Collaborative research between multiple departments at Rutgers University and Stanford University, has resulted in the development of a 3-D micro-scaffold capable of promoting stem cells to differentiate into nerve cells. In addition, the scaffold technology supports the formation of connections between the human neurons.
Compared to transplantation of individual cells into mouse brains, the connected cells had a higher rate of survival post-injection. This new platform could pave the way for neuronal transplants to be used to treat a myriad of neurodegenerative disorders.
Neuron transplants as a viable treatment option for patients with conditions like Parkinson’s disease, have been held back by the low survival rate of the injected cells. The current study – published in the journal, Nature Communications – describes a new technique for cell culture using a 3-dimensional tissue scaffold.
“Working together, the stem cell biologists and the biomaterials experts developed a system capable of shuttling neural cells through the demanding journey of transplantation and engraftment into host brain tissue,” said Dr. Rosemarie Hunziker, director of the National Institute of Biomedical Imaging and Bioengineering (NIBIB) Program in Tissue Engineering and Regenerative Medicine. “This exciting work was made possible by the close collaboration of experts in a wide range of disciplines.”
In order to determine the optimal design for the tissue scaffold, the researchers made prototypes using a number of different variations of polymer fibers, each of which varied in terms of density and thickness. They found that the stem cells optimally adhered to a web-type structure composed of relatively thick polymer fibers.
The researchers used human induced pluripotent stem cells (iPSCs) for the study, which are often generated from adult skin cells. The addition of the protein NeuroD1, was responsible for inducing the stem cells to differentiate into neural cells.
According to the researchers, one of the most critical aspects of the scaffold was the spacing between adjacent polymer fibers. “If the scaffolds were too dense, the stem cell-derived neurons were unable to integrate into the scaffold, whereas if they are too sparse then the network organization tends to be poor,” said Dr. Prabhas Moghe, a professor of biomedical engineering and chemical engineering at Rutgers University, and a senior author on the publication.

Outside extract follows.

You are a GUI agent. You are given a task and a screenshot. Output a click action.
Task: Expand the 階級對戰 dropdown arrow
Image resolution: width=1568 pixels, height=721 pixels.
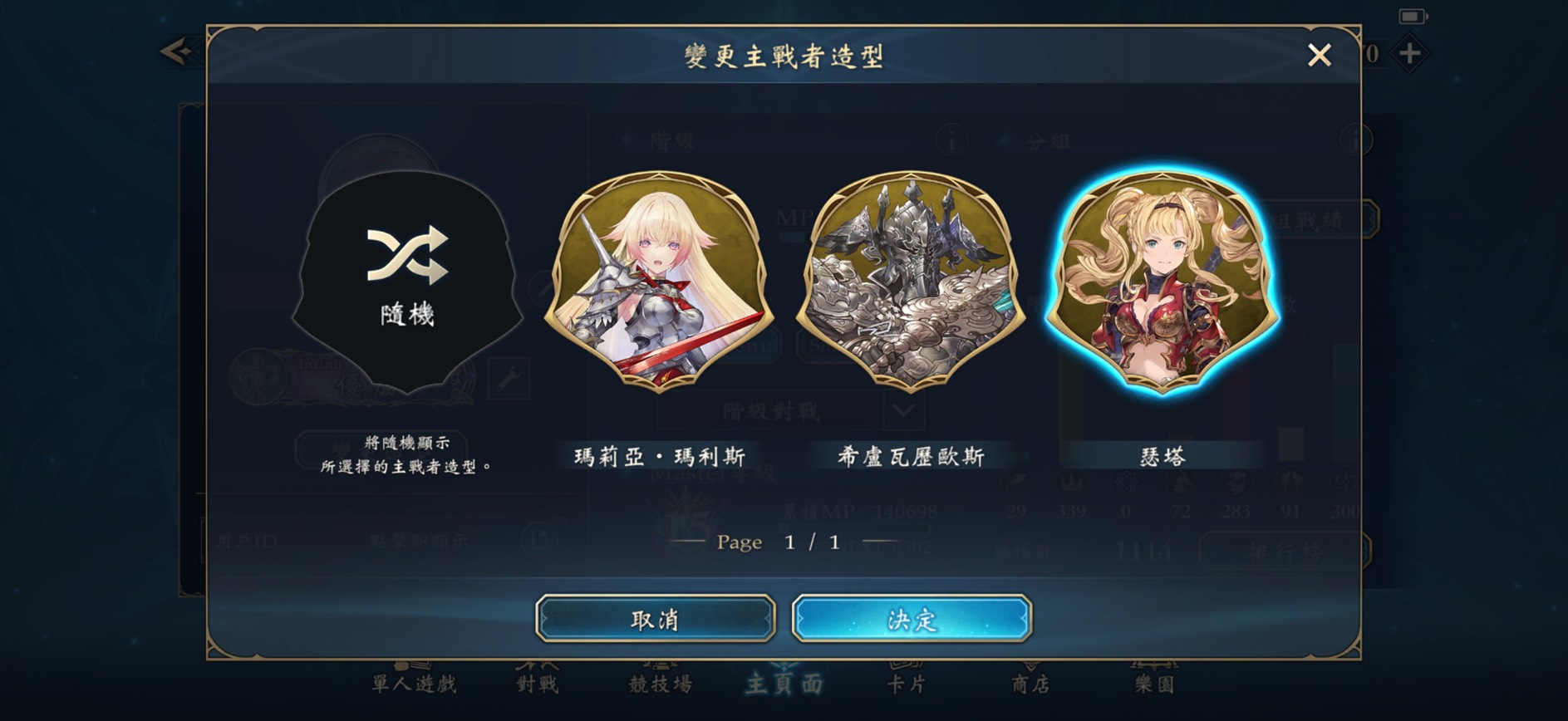[904, 410]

“The optimal pore size was one that was large enough for the cells to populate the scaffold but small enough that the differentiating neurons sensed the presence of their neighbors and produced outgrowths resulting in cell-to-cell contact,” said Moghe. “This contact enhances cell survival and development into functional neurons able to transmit an electrical signal across the developing neural network.”

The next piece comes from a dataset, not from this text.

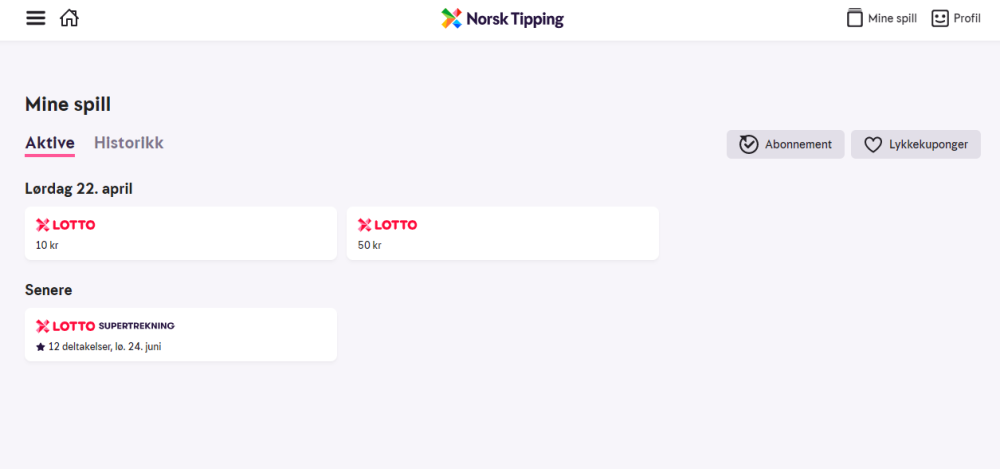The image size is (1000, 469).
Task: Click the star icon beside 12 deltakelser
Action: 41,347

The micro-scaffolds developed by the team were small enough to fit inside a standard hypodermic needle, which was used to inject them into the mouse brains. The researchers also injected dissociated neurons into other mice, and compared cell survival by analyzing thin slices of the brain tissue.

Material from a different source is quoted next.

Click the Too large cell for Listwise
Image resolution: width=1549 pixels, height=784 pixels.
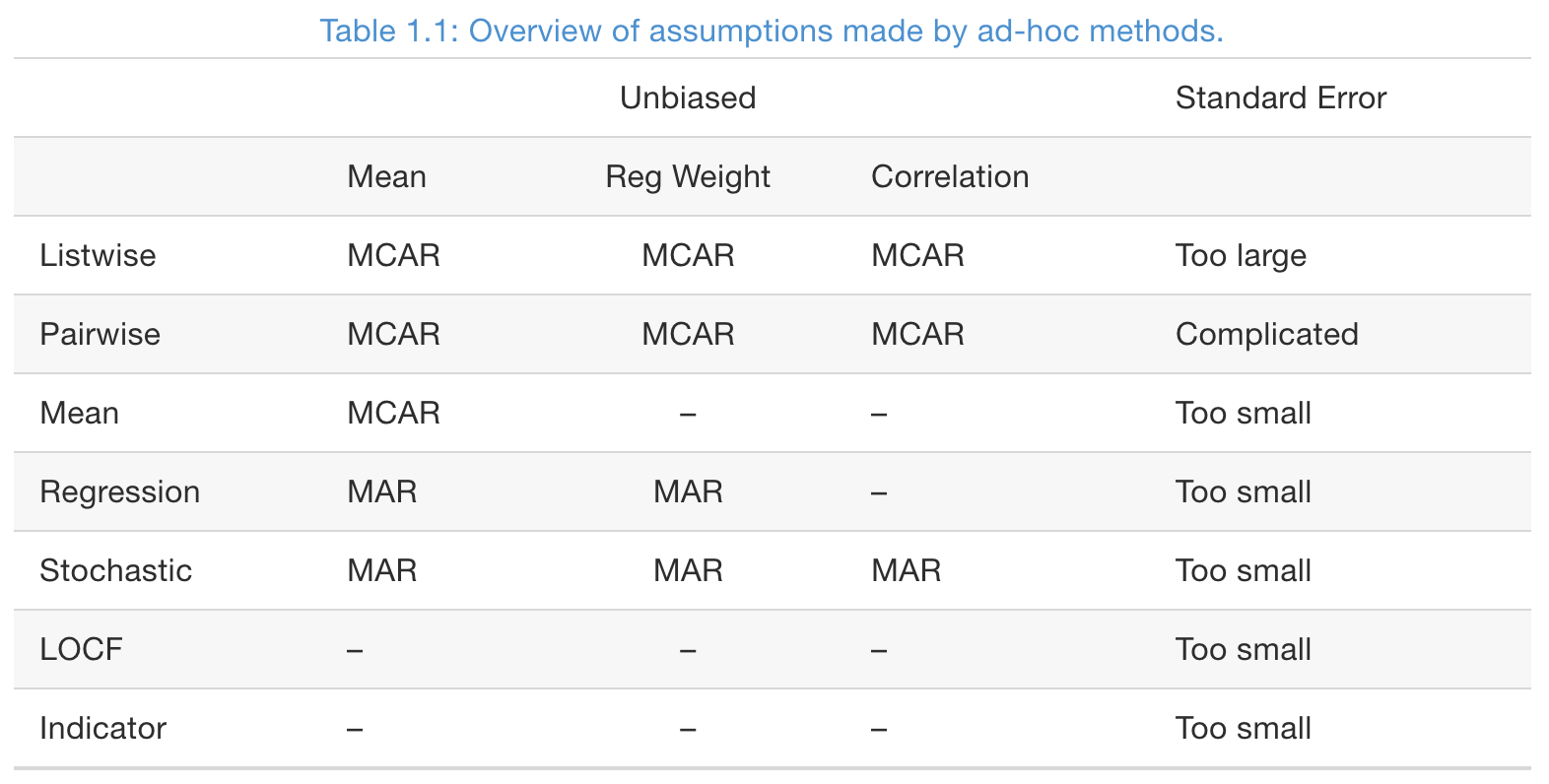(x=1241, y=255)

The researchers found that cell survival for scaffold-grown neurons was almost 40 percent higher compared to cells grown in solution. Critically, the scaffolds improved electrical activity, neuronal outgrowth and maturation of synapses between neurons, suggesting that the transplanted cells were integrated well with the endogenous brain cells.
The team has plans to apply the technology as a future treatment for Parkinson’s disease. To do this, the researchers will need to refine the technique to induce stem cells to differentiate into dopamine-producing neurons – the neuronal cell type lacking in patients with Parkinson’s.